ACTIVITIES
RESEARCH ICT AFRICA, India AI Impact Summit
Reimagining Public Value of Broadcasting in the AI Era
As part of the India AI Impact Summit 2026, Diversa participated in the panel: Reimagining Public Value of Broadcasting in the AI Era, a timely and deeply necessary conversation on data, local languages, and power in the age of large language models. Moderated by Dr. Alison Gillwald, the session brought together a diverse group of voices from across the Global South, including Pria Chetty, Mukelani D. (Information Regulator South Africa), Tajuddeen Gwadabe (Masakhane Labs), Manu Chopra (Karya), Geetha Raju (Centre for Responsible AI - CeRAI), and Diversa. The discussion bridged academic, policy, and technical perspectives, grounded in lived experiences across Africa, India, and Latin America. A central focus of the conversation was data access for underrepresented languages, cultures, and communities.
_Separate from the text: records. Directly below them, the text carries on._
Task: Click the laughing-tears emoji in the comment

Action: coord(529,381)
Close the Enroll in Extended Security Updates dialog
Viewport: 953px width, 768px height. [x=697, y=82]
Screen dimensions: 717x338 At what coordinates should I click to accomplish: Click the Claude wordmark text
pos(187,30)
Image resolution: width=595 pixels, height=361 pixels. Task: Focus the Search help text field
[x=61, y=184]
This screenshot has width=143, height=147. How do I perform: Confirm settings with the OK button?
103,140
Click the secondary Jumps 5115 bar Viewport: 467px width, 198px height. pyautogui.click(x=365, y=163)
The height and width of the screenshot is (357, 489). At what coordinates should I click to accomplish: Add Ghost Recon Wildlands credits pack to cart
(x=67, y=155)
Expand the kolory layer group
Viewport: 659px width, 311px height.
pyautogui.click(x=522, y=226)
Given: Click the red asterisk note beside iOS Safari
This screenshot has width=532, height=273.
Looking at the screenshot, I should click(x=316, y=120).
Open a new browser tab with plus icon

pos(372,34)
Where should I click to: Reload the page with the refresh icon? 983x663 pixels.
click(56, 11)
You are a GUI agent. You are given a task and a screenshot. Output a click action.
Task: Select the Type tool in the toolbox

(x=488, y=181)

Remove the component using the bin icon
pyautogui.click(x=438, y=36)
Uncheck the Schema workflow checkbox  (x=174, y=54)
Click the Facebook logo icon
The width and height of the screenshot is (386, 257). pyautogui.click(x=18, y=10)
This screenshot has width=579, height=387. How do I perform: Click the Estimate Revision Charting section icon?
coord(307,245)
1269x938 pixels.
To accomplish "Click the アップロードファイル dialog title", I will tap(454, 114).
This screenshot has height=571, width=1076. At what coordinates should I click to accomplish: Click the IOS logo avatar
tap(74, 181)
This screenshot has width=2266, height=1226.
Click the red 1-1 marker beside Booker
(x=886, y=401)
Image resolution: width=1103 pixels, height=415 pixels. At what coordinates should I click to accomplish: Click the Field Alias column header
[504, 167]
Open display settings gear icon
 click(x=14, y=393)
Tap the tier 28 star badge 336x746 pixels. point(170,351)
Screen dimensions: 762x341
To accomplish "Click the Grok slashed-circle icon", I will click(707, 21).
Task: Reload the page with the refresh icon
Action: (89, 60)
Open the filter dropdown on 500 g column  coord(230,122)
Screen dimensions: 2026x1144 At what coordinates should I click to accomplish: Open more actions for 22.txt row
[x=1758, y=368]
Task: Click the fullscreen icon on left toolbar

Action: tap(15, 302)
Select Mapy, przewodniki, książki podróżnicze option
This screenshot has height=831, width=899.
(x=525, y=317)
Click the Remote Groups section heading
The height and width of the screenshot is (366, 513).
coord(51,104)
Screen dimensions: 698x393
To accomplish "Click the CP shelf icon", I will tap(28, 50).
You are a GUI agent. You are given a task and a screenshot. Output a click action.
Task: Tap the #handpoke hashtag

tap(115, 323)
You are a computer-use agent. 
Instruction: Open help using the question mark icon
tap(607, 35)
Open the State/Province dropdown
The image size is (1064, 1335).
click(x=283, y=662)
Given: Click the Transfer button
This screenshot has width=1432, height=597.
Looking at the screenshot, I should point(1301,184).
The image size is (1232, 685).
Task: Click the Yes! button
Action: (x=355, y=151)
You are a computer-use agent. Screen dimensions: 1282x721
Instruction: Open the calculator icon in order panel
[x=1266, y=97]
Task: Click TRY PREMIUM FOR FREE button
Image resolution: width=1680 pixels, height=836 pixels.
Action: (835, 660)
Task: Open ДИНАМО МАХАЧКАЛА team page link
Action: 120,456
The panel explored the case of South Africa’s public broadcaster, SABC described as a “sleeping giant” with the potential to play a major role in the digital and AI ecosystem. Despite holding vast archives of indigenous language content, much of this data remains underutilized for training locally relevant and culturally grounded AI systems.This raises a critical question: who gets to shape the datasets that train AI and whose knowledge, languages, and realities are excluded? As highlighted during the session, broadcasting has long been a key site for public value creation in media and communication. However, without urgent intervention, there is a real risk that the transition to AI-driven systems will reproduce the same patterns of concentration seen in digital platforms. Preventing this requires proactive regulatory action, as well as a fundamental shift in how we understand data governance. The discussion also engaged with existing governance frameworks such as the African Union’s Continental AI Strategy and the African Commission on Human and Peoples’ Rights’ Resolution on Access to Data highlighting the need for legislative adjustments that enable responsible data-sharing while supporting local AI ecosystems.
Across regions, a shared vision emerged: moving from extractive data practices toward models grounded in public value, fairness, and community control. This includes ensuring that data access respects privacy, enables fair compensation, and supports sustainable infrastructures. Key insights from the session included: Public broadcaster archives, such as SABC’s multilingual content, can serve as critical resources for training culturally sensitive, local-language AI systems
Urgent and proactive responses are needed to prevent concentration of power in AI ecosystems
Underrepresented languages across Africa, India, and Indigenous contexts must be prioritized to avoid digital exclusion and cultural erasure
Community ownership and fair compensation models are essential to ensure equitable benefit-sharing
Data governance must be approached from a human rights perspective, treating data access as a means to advance rights, not merely extract value
From Latin America, Diversa contributed perspectives on community-centered approaches to data and AI governance, emphasizing that communities should not be treated merely as data sources, but as actors with real decision-making power.Conversations like this make clear that South-South collaboration is not only necessary it is already reshaping the global AI agenda. The Global South is not just participating; it is actively redefining the terms of the debate.